The Doctor’s eyes softened unexpectedly.

“Because my boy,” he said plainly, “I want you to know that I do care. Very much. About you, about all of you. I know you don’t believe it, entirely. Oh yes, I know. I see how you think I’m callous or unfeeling, and you’re angry with me for it. And so you should be, if I did see you in the way you think I do. But the truth is, in fact, that you, and all the friends I’ve made since I ventured out into the stars in this ship, have taught me more about the universe and how to live in it than the all great ancient knowledge of my people ever did. But I lived a whole lifetime before I ever met a human being, and lost much more than you can imagine. I cannot tell you about it, so perhaps you think I don’t feel- but in fact, I sometimes feel it too much, and I fear, when I attempt to cut myself off from those feelings, I close you out as well, and I am sorry for it.

“So this is what I offer to you- my trust. The TARDIS is the most precious thing I possess, but I will share it with you, because I do not wish you to feel hopeless or alone. You are a pilot- the TARDIS will help you fly.”

Steven sat stunned for several minutes. A speech like that from the Doctor was the last thing he’d ever expected to hear. He’d been so busy trying to hide how hurt he was, that the thought hadn’t occurred to him that the Doctor might be doing the very same thing. The Doctor liked to play gruff, play the know-it-all, but underneath, perhaps they were more alike than they cared to admit. Steven almost didn’t know what to say. But he found the words at last.

“I don’t know that I’ll ever understand you completely,” he said, "Nor that I’ll be able to live this sort of life indefinitely. But I do believe you, and I hope I’m a big enough person to forgive someone when they hand me such a heartfelt apology, and offer something that means so much to them.”

Steven stood up, and earnestly held a hand out to the Doctor. “I accept the offer- I’d be honored to learn to fly the TARDIS.” And then a little grin crept across his face: “Pending the approval of the old girl herself, of course.”

A smile came to the Doctor’s face at this. He too stood up, and shook Steven’s hand heartily.

“I’m glad to hear it, my boy!” He beamed. “Very glad to hear it.”

The Doctor chuckled in his customary sprightly way, and patted Steven on the back.

“I suppose this means we’re friends again, hmm?” The Doctor queried.

“Of course we are,” Steven replied. “I hope we always were. Every friendship goes through a rough patch here and there. Maybe some clouds will always hang over our heads…” He thought of Sara and Katarina with a pang, “but we’ve got to try to muddle through, anyway.”

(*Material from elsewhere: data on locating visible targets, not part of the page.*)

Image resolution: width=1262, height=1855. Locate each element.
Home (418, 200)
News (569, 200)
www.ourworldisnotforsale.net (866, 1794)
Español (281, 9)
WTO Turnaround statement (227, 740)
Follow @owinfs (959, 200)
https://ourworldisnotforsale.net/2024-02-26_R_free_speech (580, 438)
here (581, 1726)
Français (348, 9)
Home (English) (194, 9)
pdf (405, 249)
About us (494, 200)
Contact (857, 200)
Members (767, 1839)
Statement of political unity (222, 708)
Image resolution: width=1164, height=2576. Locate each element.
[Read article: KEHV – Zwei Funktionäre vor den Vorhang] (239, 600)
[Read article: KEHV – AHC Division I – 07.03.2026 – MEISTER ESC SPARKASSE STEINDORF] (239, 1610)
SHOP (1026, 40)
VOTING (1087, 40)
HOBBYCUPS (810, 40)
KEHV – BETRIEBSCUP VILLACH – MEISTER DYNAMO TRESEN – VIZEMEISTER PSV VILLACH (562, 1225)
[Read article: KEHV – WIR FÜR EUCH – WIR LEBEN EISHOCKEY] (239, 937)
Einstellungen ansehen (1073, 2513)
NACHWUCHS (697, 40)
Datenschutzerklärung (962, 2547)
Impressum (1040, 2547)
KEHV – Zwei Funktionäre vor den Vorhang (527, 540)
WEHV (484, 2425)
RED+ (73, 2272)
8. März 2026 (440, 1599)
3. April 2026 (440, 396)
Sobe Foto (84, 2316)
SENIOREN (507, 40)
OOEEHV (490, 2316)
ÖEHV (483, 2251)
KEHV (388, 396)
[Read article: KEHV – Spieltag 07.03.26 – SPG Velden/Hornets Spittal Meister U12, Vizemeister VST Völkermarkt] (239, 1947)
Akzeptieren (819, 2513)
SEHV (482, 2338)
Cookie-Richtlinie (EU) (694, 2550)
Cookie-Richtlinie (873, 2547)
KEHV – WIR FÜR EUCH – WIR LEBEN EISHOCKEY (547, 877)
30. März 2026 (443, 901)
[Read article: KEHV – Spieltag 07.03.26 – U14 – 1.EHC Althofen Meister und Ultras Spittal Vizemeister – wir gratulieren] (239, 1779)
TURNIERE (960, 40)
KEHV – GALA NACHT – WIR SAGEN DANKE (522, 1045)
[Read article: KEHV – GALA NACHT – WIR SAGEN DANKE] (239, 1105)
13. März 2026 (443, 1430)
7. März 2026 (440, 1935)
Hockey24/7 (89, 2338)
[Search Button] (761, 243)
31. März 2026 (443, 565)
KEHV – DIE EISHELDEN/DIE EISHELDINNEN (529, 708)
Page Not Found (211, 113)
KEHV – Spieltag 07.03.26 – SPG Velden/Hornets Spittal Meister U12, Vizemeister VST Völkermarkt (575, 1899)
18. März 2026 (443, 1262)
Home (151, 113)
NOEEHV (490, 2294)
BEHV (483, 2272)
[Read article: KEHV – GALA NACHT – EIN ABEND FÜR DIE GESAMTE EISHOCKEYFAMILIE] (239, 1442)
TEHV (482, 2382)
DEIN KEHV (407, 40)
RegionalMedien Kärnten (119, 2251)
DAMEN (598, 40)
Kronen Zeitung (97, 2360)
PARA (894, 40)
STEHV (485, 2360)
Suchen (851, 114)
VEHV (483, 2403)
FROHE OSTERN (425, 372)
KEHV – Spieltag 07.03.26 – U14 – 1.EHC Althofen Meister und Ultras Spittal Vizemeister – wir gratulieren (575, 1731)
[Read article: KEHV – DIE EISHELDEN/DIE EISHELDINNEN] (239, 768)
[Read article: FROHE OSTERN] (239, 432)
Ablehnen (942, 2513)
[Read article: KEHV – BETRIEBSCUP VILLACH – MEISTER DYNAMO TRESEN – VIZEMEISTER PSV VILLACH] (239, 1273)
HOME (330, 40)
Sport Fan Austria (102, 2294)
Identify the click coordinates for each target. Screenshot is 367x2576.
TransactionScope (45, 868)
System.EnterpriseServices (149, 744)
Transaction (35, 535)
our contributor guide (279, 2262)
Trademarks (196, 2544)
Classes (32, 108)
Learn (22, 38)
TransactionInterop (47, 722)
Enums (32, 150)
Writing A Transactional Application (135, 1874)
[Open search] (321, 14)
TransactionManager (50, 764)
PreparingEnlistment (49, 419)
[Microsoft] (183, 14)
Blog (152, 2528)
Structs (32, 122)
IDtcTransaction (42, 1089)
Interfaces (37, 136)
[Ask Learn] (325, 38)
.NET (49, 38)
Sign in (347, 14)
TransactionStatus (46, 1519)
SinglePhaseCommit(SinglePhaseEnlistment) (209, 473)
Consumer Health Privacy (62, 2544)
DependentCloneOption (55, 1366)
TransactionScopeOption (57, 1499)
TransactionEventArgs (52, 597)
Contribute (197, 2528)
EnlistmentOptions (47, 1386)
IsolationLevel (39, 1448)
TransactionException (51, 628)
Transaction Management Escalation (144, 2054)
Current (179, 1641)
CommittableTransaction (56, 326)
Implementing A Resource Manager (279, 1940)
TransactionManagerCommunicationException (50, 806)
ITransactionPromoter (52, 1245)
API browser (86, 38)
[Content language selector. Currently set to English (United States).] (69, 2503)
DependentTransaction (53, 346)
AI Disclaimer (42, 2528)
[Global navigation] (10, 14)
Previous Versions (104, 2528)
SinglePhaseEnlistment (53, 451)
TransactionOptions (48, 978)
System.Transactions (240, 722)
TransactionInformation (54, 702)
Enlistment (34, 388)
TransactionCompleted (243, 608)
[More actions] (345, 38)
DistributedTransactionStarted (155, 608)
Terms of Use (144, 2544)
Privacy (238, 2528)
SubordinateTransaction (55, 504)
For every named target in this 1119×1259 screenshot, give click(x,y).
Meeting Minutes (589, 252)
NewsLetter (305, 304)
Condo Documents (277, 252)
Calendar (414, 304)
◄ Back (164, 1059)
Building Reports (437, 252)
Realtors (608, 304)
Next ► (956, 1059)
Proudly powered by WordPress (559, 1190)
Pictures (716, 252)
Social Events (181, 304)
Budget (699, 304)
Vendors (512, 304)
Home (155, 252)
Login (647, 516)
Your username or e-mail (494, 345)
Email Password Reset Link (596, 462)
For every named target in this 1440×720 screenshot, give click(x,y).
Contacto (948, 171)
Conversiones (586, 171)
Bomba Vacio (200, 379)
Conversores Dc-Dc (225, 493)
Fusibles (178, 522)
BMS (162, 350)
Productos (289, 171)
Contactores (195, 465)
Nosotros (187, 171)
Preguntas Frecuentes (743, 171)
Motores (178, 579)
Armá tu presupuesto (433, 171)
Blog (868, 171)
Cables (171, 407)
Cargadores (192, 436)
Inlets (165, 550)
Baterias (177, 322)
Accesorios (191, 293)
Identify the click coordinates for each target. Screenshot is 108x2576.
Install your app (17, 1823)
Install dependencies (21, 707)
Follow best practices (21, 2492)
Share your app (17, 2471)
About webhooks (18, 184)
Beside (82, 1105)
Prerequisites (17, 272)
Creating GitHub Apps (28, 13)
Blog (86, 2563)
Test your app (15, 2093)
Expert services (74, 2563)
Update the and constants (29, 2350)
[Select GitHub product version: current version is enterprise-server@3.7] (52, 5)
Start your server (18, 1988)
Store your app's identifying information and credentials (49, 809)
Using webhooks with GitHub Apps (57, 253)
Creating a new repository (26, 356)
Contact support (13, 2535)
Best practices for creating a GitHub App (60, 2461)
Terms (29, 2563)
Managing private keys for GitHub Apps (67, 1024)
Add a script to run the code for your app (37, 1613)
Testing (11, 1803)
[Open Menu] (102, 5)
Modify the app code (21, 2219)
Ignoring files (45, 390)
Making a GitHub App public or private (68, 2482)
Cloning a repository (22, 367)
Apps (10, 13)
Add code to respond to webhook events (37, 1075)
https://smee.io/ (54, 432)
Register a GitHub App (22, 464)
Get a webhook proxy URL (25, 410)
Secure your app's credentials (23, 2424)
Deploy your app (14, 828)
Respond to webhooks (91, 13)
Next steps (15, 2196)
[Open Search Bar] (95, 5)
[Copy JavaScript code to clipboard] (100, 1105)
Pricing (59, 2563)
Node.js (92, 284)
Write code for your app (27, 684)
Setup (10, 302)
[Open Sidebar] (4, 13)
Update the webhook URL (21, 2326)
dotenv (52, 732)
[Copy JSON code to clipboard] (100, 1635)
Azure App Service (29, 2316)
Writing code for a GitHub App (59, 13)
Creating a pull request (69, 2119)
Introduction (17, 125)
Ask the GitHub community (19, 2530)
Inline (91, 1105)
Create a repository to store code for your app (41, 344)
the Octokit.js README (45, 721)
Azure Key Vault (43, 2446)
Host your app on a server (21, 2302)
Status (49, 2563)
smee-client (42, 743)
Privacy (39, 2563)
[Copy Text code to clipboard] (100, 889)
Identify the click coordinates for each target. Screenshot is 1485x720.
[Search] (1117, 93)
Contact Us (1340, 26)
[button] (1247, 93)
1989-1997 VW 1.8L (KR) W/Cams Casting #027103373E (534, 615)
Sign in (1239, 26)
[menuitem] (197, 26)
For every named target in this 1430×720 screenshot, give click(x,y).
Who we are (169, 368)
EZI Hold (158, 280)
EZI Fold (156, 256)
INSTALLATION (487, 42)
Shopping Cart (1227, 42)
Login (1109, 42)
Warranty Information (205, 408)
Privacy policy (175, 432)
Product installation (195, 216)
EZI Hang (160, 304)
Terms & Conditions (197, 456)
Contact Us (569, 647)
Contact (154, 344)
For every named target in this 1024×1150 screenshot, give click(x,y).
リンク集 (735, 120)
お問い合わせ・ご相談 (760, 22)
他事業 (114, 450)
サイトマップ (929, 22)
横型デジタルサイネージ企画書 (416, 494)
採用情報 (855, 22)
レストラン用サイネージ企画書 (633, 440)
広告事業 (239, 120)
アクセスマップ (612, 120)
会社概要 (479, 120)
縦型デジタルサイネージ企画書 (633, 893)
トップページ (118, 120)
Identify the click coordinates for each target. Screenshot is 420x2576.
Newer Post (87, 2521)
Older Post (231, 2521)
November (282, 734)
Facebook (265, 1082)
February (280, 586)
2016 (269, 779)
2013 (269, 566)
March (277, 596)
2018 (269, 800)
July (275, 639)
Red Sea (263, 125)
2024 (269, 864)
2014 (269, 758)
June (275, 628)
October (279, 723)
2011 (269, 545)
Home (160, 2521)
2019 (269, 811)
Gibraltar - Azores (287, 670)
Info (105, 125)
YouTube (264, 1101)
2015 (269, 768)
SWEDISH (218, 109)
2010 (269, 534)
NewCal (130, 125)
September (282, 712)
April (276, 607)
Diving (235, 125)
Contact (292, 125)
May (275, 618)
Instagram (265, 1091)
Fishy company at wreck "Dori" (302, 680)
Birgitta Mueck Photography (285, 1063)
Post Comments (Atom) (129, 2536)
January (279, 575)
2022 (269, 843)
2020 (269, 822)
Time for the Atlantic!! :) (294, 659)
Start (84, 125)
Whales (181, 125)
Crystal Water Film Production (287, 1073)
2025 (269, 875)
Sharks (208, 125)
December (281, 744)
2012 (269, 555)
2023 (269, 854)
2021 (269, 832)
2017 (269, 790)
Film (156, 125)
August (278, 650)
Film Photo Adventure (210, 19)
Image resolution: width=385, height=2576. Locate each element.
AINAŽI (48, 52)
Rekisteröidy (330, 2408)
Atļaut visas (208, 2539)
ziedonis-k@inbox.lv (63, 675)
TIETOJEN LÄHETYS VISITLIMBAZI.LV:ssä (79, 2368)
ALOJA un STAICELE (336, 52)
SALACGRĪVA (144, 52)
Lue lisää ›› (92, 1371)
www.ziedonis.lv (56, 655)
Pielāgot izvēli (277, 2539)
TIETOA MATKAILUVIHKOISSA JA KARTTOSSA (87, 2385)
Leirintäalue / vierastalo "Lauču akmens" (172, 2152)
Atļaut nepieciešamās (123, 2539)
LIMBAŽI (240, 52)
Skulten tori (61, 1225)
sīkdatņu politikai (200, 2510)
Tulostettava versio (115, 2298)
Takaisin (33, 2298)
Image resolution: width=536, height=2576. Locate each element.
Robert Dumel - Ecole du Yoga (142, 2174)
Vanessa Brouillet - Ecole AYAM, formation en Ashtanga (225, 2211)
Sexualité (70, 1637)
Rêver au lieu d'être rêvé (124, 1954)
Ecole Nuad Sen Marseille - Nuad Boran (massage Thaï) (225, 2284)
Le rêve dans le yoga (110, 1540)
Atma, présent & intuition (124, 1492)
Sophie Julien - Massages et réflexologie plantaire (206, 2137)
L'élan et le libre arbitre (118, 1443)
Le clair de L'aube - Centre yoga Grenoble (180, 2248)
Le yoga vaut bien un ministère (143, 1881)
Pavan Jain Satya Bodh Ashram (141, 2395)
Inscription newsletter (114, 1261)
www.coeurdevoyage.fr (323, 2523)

“A wise attitude, young man,” the Doctor’s eyes were sympathetic. “And now you have something to look forward to, hmm? We can start your first lesson as soon as Dodo is settled, if you like.”

“Dodo!” Steven said, suddenly remembering. “Where is she? You didn’t just let her wander off on her own, did you? I once got lost in those corridors for hours!”

The Doctor chuckled again. “I left her in the library, I’m sure she’s quite all right, there’s very little trouble she could get into there. Or was it the Wardrobe Room? Hmm… oh dear…”

The Doctor put his hand to his chin, and muttered distractedly as he drifted out of Steven’s room, and began looking up and down the corridors calling out for ‘Miss Chaplet’.

Steven rolled his eyes. Well, things certainly were back to normal… or at least, what passed for normal aboard the TARDIS. He didn’t know if he could be really happy here again. He didn’t know how long it would last if he ever did manage it. But now, at least, he knew he still had friends. And maybe, for a while, that would be all right.